Veio de baixo, do Baixo Xingu. Tecnologizou-se, urbana reprimida que sempre foi. Gosta de notebooks, celulares, tablets, redes sociais, blogs, emails. Gosta de dar ordens. No princípio, encantava-se com tudo, deslumbrada e alegre. Agora, entedia-se. Quando recebe mensagens com a palavra "novidade" no assunto, escolhe entre deletar e deixar para ler muitos dias depois. Dos jornais on line vê as manchetes, especial demais que é para perder tempo com isso. Gestora, impositiva e esperta, antenada. Está à frente e acima. Passado? Que passado?

03 setembro 2012

246/365
Hilda

Nome, apelido, time, tudo misturado. Parece piada. Hilda Furacão, batizada com um destino estabelecido: é a beldade preferida dos frequentadores, dos garçons e do dono do Prajá. A única com cartãozinho vip de fidelidade. Mas o bar está em reforma. A Arena está em reforma. O Atlético está em reforma. Na segundona, depois de 15 anos consecutivos na série A. Hilda Furacão lamenta: não funciona ser beldade sem público.

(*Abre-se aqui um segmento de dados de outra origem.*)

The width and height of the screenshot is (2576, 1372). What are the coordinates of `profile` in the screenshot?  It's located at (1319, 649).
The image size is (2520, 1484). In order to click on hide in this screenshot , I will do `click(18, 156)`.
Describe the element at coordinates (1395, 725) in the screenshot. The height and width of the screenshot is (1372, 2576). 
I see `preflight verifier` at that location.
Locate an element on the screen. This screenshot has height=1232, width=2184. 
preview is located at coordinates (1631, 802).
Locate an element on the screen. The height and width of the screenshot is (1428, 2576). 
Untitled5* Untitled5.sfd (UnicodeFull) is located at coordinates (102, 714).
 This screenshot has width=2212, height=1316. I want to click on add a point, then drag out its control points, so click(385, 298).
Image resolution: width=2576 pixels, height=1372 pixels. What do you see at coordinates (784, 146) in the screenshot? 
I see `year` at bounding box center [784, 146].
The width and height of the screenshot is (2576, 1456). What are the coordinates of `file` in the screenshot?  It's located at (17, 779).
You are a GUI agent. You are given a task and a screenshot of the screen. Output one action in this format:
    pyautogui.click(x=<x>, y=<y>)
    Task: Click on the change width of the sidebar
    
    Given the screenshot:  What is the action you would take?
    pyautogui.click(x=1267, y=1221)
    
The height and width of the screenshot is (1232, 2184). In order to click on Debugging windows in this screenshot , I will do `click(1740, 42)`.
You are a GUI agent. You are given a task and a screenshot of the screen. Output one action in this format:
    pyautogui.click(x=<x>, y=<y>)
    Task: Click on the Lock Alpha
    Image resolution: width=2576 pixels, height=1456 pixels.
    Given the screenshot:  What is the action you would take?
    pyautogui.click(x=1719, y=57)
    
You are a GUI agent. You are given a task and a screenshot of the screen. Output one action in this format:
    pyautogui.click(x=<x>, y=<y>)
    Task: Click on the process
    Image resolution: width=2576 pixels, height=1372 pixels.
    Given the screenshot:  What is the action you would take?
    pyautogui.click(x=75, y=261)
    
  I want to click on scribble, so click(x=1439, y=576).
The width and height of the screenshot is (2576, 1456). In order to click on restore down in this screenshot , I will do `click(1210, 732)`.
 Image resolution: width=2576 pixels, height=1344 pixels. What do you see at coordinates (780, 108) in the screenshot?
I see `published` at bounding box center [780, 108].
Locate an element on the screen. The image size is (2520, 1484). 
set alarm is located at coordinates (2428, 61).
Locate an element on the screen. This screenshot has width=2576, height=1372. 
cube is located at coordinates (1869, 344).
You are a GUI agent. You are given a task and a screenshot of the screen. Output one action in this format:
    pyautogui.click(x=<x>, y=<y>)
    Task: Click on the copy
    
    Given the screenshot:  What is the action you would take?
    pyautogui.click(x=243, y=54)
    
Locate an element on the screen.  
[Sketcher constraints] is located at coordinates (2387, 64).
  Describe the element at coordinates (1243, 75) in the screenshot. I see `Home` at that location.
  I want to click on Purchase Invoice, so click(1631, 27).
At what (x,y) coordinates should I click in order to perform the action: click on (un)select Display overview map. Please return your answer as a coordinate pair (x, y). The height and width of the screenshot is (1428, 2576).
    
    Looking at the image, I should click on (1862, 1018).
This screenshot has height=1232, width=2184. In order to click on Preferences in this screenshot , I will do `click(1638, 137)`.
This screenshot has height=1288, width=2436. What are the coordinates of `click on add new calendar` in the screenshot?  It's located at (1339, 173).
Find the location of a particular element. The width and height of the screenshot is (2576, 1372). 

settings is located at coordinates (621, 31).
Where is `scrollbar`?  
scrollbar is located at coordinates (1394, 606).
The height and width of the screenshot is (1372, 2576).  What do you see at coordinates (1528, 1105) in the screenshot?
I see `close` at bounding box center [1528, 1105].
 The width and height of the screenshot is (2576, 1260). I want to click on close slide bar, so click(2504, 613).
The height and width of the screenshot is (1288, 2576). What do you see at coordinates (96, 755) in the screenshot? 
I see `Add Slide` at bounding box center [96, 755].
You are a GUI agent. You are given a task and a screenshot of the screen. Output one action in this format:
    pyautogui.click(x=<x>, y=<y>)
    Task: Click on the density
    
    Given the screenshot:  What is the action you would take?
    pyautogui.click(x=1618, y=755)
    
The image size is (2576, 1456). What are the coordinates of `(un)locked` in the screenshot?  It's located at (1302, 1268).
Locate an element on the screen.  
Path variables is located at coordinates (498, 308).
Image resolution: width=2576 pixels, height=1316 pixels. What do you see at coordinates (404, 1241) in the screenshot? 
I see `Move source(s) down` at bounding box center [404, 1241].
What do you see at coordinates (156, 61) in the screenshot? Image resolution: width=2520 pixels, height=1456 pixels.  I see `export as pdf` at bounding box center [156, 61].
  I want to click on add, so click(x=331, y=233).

Não tem mais onde exibir a coxa. Branca.

02 setembro 2012

245/365
Ully

Uma vez Fl... não é fácil completar essa máxima no estado em que o meu mengão se encontra. Hoje, perdeu de novo. Sinto raiva. Dá vontade de torcer pra qualquer outra porcaria. Porra, sou vítima de chacota, bullying. Mas torcer pelo rubronegro não é decisão. Não é nem mesmo paixão. É compromisso. Sempre Flamengo. Sempre Flamengo. Sempre Flamengo.
244/365
Sandra

Era bem possível que, vivendo no Parque São José, sofresse com o calor e a seca, atípicos da capital. Eram dois ônibus até a casa da patroa, Marilu, de segunda a sábado. Era uma vida dura. Os domingos reservava para duas devoções: a igreja e o futebol. Perdeu o último jogo, sexta passada, contra o Guaratinguetá. Empate. Neste 2012, reservava os domingos para louvar Jesus e chorar pelo Ceará. Na casinha pequena, no quarto que dividia com a irmã, na cama de solteiro, com colchão fino e madeira escura, amassava o recorte de jornal com os resultados da série B. Lhe agoniava o estado estanque e pouco empolgante em que o vozão se encontrava.